Brano proposto
------------------------------------

Almeno le cure mediche adeguate ti sono state prestate?

Aspetta. La depressione è la prima malattia che ti devono curare una volta lì e questa si somma a quelle già esistenti. Se prima non ce l’aveva, lo sventurato che finisce in un simile lugubre ambiente la trova gratis.

 

Qualche comodità l’hai trovata?

La mia cella aveva le dimensioni di quella del carcere, ma con un soffitto altissimo, quanto un abete vecchio di 40 anni. Dentro non c’è niente, solo un letto e un piccolo lavandino. La finestra è costituita da uno stretto rettangolo chiuso ermeticamente con un vetro antiproiettile. L’aria che entra da un bocchettone è quella del ventilatore o condizionata. Dal rettangolo si può godere di una vista ristretta su un viale interno all’ospedale.

------------------------------------

Contenuto del dataset

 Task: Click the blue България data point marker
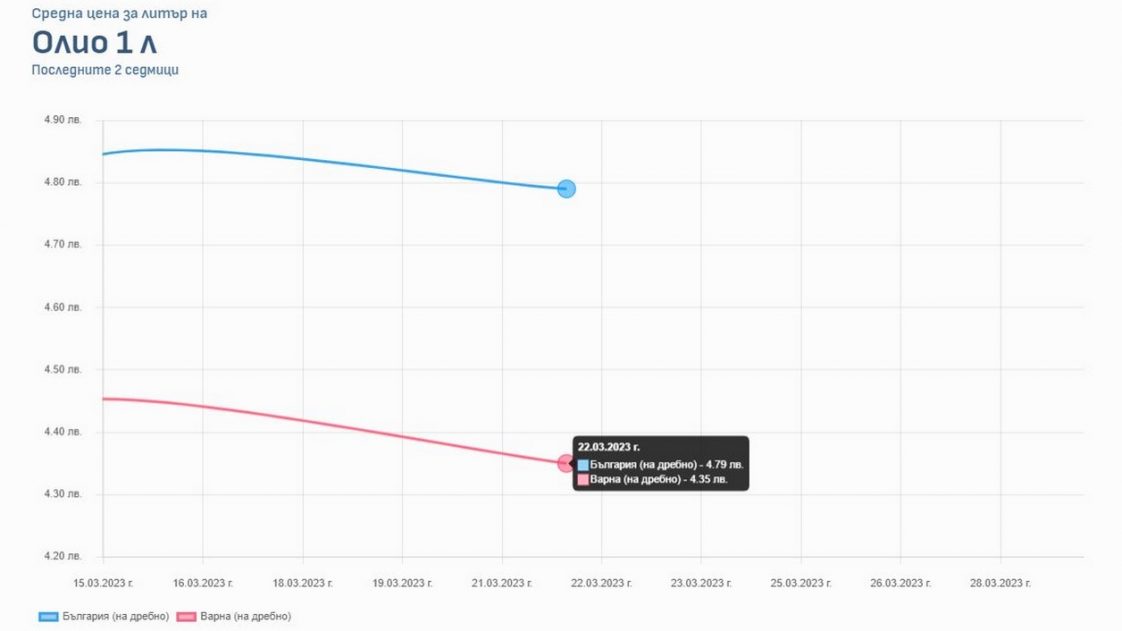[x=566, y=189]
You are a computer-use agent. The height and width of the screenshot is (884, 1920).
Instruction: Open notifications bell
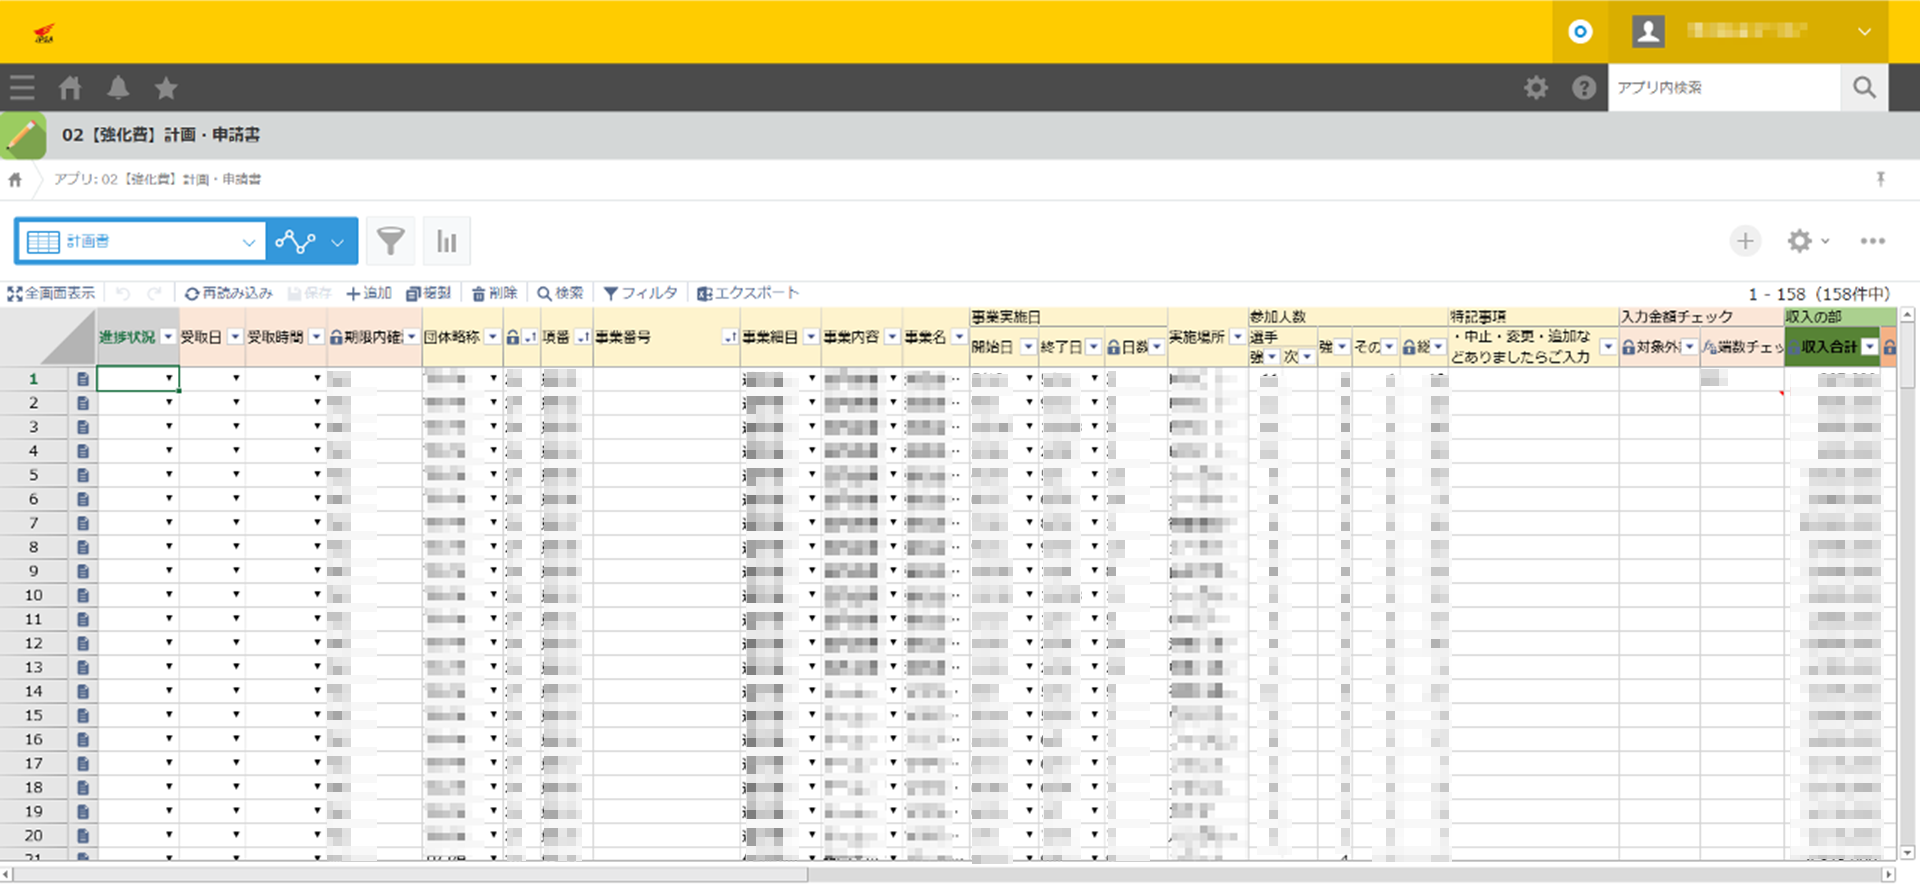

------------------------------------

Consegne
- a) Puoi riportare senza modifiche il tratto del brano che va da "Almeno le cure" a "la trova gratis."?
- b) Che cosa si trova all'interno della cella descritta nel brano?
Per rispondere basta il brano, senza ricorrere alle righe.

Soluzioni
- a)
Almeno le cure mediche adeguate ti sono state prestate?

Aspetta. La depressione è la prima malattia che ti devono curare una volta lì e questa si somma a quelle già esistenti. Se prima non ce l’aveva, lo sventurato che finisce in un simile lugubre ambiente la trova gratis.

- b) Solo un letto e un piccolo lavandino.